If we couple the observations involving metastasis suppressors with literature emphasizing that three-dimensional architecture (Debnath and Brugge, 2005; Nam et al., 2010) and cellular tension (Butcher et al., 2009) alter cellular behavior and the irrefutable fact that in vitro assays are inadequate to study metastasis, then a major priority needs to be developing experimental manipulable assays that more faithfully model different microenvironments in which tumor cells find themselves. Some recent advances in recapitulating elements of more complex in vivo milieus are chipping away at this problem (Mendoza et al., 2010), but more concerted efforts are needed.

This basic research effort has practical applications related to metastasis treatment. Recall that all treatments beyond surgical removal of the primary tumor are designed to prevent new or eliminate already established metastases. Since the disease is systemic, therapy must also be systemic. Unfortunately, most cancer treatments are extremely toxic; contribute to a poor quality of life during the therapy; and are only modestly effective. The natural products represented by metastasis suppressors might offer some opportunity for therapeutic development and improvements in one or more of these shortcomings. Of course, the usual caveats regarding gene replacement, drug targeting, and other pharmacokinetic parameters must be taken into account. However, use of intrinsic molecules would appear to offer some advantages.
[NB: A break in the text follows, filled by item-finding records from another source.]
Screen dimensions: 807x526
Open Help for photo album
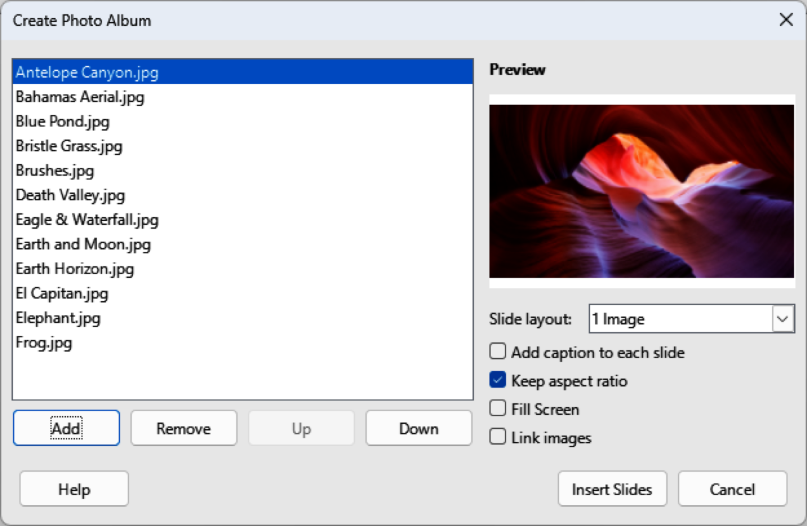tap(74, 489)
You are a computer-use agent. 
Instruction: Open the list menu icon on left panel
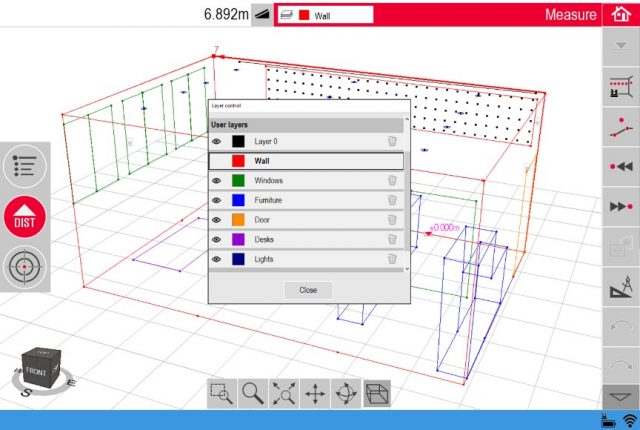tap(24, 167)
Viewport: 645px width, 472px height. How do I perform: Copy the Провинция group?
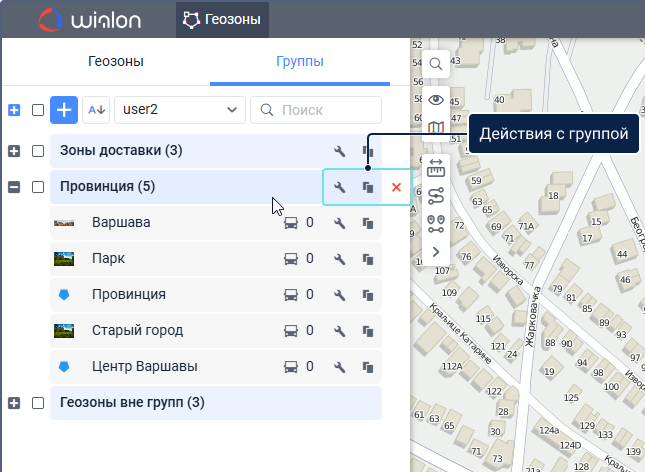click(x=368, y=187)
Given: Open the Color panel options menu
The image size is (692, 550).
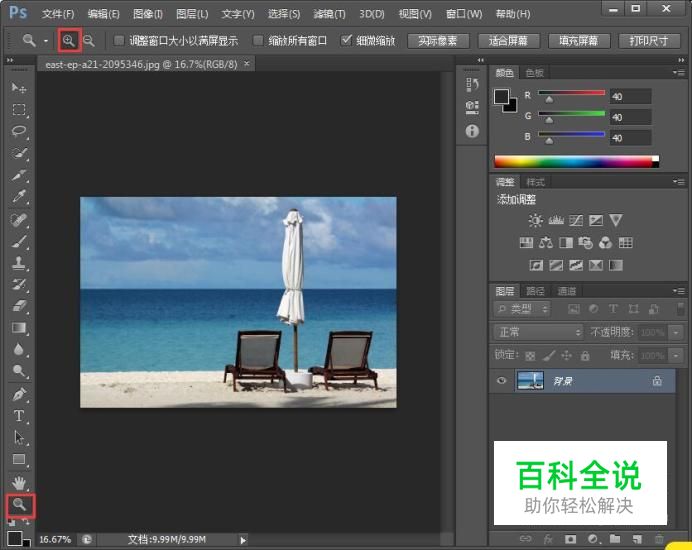Looking at the screenshot, I should [x=681, y=73].
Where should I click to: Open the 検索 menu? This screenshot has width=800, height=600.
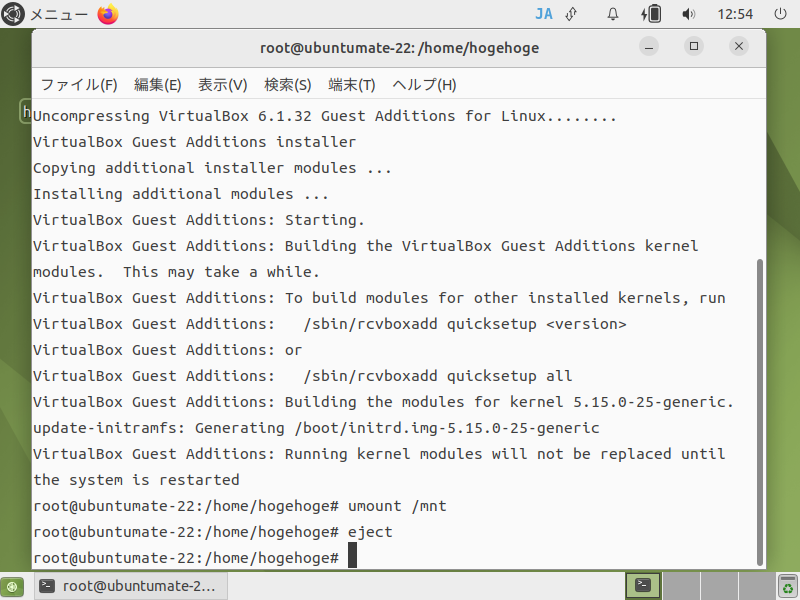pyautogui.click(x=287, y=85)
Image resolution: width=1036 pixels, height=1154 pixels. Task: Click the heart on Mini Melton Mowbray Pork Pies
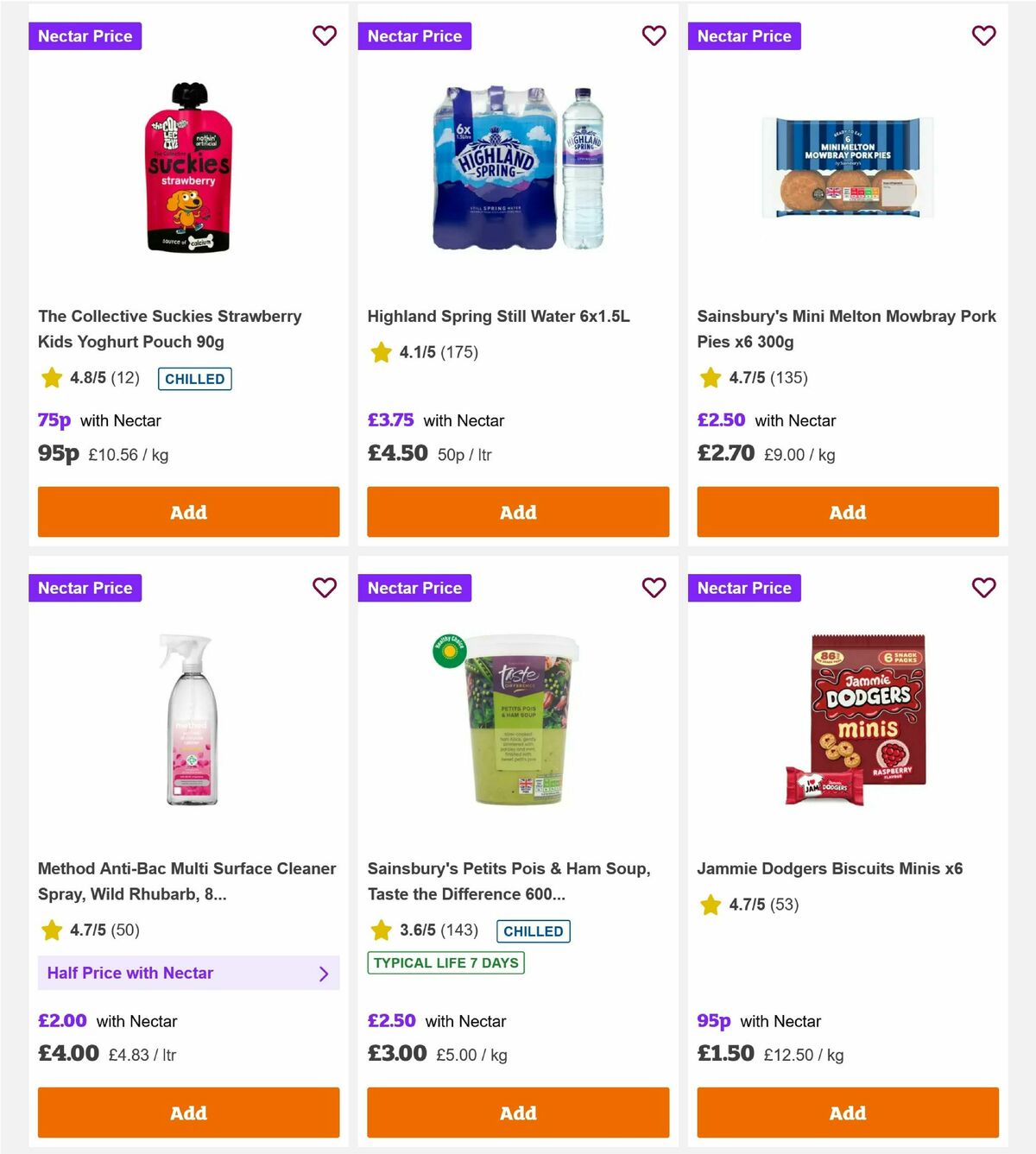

Two potential treatments invoking metastasis suppressors include restoration of expression (Marshall et al., 2009; Ouatas et al., 2003; Palmieri et al., 2006) or to utilize the metastasis suppressor gene product(s) directly (Beck and Welch, 2010; Nash and Welch, 2006). The latter, if the kisspeptins remain as nontoxic as they currently appear in other clinical settings (Mead et al., 2007; Niida et al., 2006; Ramaswamy et al., 2007), look promising, especially with regard to the potential utility against seeded, but not yet overt metastases. Our current understanding of KISS1 is that it actually targets stromal populations, which means that the treatment would be directed to supposedly more genetically stable cell populations, which is good. However, similar thought processes were involved when designing antiangiogenic drugs (Folkman, 2006). The assumption of genetic stability may not have been entirely accurate (Hida and Klagsbrun, 2005; Hida et al., 2004). Moreover, relatively incomplete knowledge of full interplay between tumor cells and endothelial cells probably contributed to the unexpectedly enhanced metastatic progression observed in anti-VEGFR-treated mice (Ebos et al., 2009; Paez-Ribes et al., 2009). In addition to highlighting deficiencies in current knowledge related to tumor–stromal interactions, those two papers illustrate the essential need to incorporate metastasis studies into preclinical testing of anticancer agents (Steeg et al., 2009). Regardless, the clinical need is enormous and unmet. The daunting complexity of the metastasis suppressor function upon which genetic background and extrinsic signals are superimposed should not paralyze nor discourage. We hope that, by assembling the facts, a level of clarity and perspective have emerged that will facilitate more rapid translation into clinical practice.